На секунду на ее лице появляется отдаленное понимание. Милли поджигает сигаретку.
— Откуда ты знаешь?
Мэтт горько качает головой. Он зажмуривается, потом начинает дышать — громко и долго.
— А ты настоящий? Ну, прямо сейчас. Ты настоящий?
Делает затяжку. Оставляет остатки красной помады на фильтре. Остальную стерли другие губы, чужие рты.
— Что это должно значить, Милли?
— Просто… настоящий Мэтт, ну, он вряд ли бы сюда прилетел.
М-м. Круто. Все знаешь, получается. Правда другая. Она вот тут, рядом с тобой. Только взгляни, если сможешь.
— Зачем?
— Что зачем?
Зачем ты это, бля, сделала.

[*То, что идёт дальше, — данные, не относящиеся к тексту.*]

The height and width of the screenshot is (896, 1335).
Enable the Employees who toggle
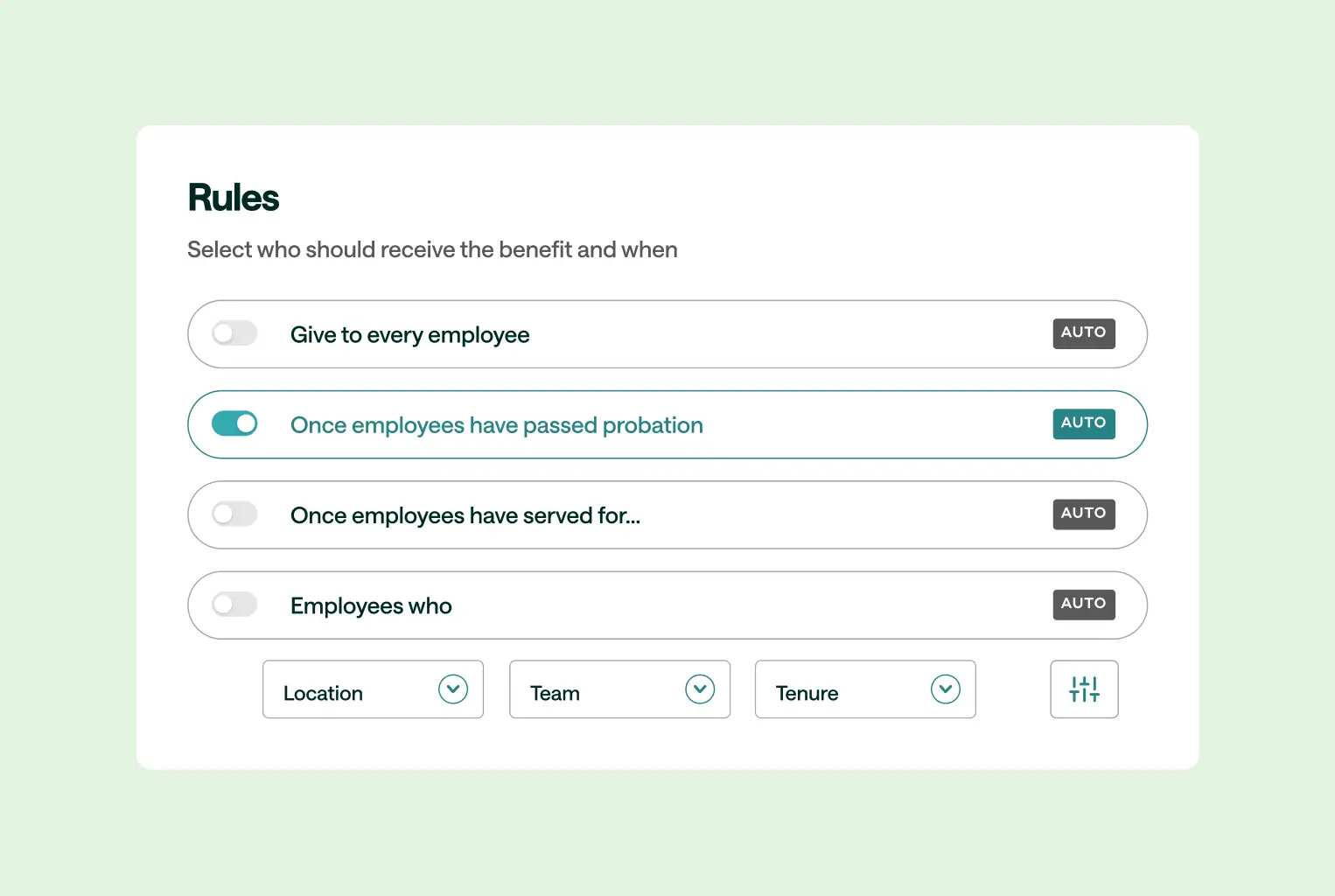click(234, 604)

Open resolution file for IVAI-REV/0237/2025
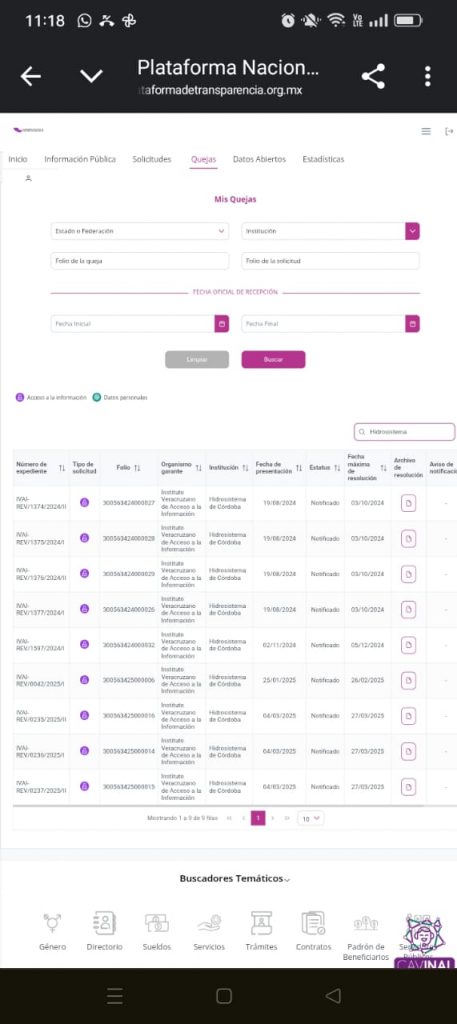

Зачем ты трогала других парней, зачем ты поддалась на эту вот ебейшую боль, если могла бы сказать мне о ней? А разве могла? А разве ты бы понял? Ну, попытался бы. Правда? Сама же вещала о том, что теперь есть с кем такое разделить.
Может, ты ее уже сломал. Ты, репортеры, известность. Как знать-то.
— А, ты об этом, — Милли наигранно (немного) подтягивает платье вверх, показывая Мэтту свои бедра. С новыми засосами. С красными пятнами. Разумная часть ее сознания хочет сказать ему «прости», хочет сказать ему, что с ними было вообще не так, было пусто, вообще пресно. Но тогда почему ты это сделала? — Думала, что таким способом выведу воспоминания о тебе.
Как же я ошиблась.
— Получилось?
— Практически да.
— Ты не умеешь врать, Милли.
Сигарета почти заканчивается. Вдруг по ее лицу тупо начинают катиться слезы. Большие, огромные. Дыхание застревает где-то в груди. Переламывает пополам. Милли хватает ртом воздух. Один раз, потом еще раз. И еще.
— Я так все это ненавижу, — она говорит громко; голос повышается на целую октаву. — Эти случайности, все разговоры «о нас», что все так тяжело, так больно. Что я безумно хочу тебя, твое тело, твое сердце, твою душу. И все никак не могу получить это все целиком. Только по частям. Этого мало. Это меня путает. И ты… со своими секретными отношениями, со своими связями с другими женщинами, с-
Мэтт делает шаг ближе к ней. Он убирает окурок с ее руки, заглядывает ей в глаза.
— Я так люблю тебя. Я так не хочу любить тебя настолько сильно. И блять… никуда от тебя не скроешься. Никуда. Думала Рим… а ты в голове. Все еще. И… и…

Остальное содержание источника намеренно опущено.